The host program launches (or enqueues) this kernel, spawning a virtual grid of concurrent work-items as illustrated below for a 2D grid of size 512 (32×16). The grid is an N-dimensional range where N=1, 2 or 3 (or NDRange). A single work-item executes for each point on the NDRange; each work-item executes the same kernel code but has a unique ID that can be queried and used to determine the data to be processed. This ID is obtained using the built-in function get_global_id.

In OpenCL, multiple work-items are grouped together to form workgroups. In the figure above, each workgroup size is 8×4 comprising a total of 32 work-items. Work-items in a workgroup can synchronize with one another and share data using local memory (to be explained in a later article).
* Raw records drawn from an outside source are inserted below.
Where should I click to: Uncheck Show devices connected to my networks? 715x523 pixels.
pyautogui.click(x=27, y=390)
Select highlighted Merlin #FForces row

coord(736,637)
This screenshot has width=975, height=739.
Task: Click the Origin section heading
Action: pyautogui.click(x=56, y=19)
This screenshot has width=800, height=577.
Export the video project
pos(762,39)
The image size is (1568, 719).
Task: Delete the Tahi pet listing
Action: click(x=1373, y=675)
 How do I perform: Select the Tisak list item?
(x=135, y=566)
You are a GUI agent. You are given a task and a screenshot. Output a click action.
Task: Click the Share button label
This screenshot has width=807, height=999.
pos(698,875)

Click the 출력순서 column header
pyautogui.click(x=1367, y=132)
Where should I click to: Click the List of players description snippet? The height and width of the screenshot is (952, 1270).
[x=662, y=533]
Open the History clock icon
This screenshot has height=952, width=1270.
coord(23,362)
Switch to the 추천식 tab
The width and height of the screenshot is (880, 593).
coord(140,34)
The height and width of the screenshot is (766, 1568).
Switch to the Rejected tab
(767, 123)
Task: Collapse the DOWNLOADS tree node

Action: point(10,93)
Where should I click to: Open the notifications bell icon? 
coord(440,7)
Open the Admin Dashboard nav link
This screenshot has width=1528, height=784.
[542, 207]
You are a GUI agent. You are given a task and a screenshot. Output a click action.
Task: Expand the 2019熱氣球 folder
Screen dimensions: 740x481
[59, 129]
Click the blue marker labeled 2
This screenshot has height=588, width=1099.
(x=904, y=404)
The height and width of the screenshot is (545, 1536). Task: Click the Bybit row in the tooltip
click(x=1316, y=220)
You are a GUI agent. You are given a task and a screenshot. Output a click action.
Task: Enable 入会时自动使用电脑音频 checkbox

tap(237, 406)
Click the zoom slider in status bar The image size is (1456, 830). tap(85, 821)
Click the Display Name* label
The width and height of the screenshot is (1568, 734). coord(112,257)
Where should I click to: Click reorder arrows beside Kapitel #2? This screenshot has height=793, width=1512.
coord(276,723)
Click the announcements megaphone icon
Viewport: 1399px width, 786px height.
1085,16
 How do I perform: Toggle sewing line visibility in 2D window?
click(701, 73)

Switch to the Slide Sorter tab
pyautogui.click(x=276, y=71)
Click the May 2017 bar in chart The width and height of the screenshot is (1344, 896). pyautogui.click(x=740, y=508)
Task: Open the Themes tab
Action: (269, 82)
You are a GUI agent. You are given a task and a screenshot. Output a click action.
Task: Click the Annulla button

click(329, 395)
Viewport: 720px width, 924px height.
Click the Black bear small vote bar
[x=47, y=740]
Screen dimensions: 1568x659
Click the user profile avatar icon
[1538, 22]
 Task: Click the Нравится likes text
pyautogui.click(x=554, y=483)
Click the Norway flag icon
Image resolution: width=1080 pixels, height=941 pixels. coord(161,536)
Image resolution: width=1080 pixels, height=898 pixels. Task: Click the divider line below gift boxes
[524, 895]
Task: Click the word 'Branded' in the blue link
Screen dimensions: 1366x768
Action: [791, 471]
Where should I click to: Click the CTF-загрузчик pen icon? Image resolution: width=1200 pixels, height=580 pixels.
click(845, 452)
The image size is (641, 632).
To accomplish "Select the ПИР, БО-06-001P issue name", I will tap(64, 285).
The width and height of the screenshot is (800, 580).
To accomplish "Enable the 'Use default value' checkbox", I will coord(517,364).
OpenCL execution on the PowerVR Rogue architecture

As shown below, from an OpenCL perspective, PowerVR GPUs are built around scalable arrays of multithreaded processors called Unified Shading Clusters (USCs). When a program running on the CPU enqueues an OpenCL kernel, all work-items in the NDRange are enumerated. The workgroup IDs and work-item IDs are enqueued sequentially in row-major order. The Coarse Grain Scheduler assembles the work-items into groups of up to 32 threads, termed warps, and streams these warps to the multiprocessors with available execution capacity. The warps containing the work-items for a complete workgroup are always allocated to a single multiprocessor.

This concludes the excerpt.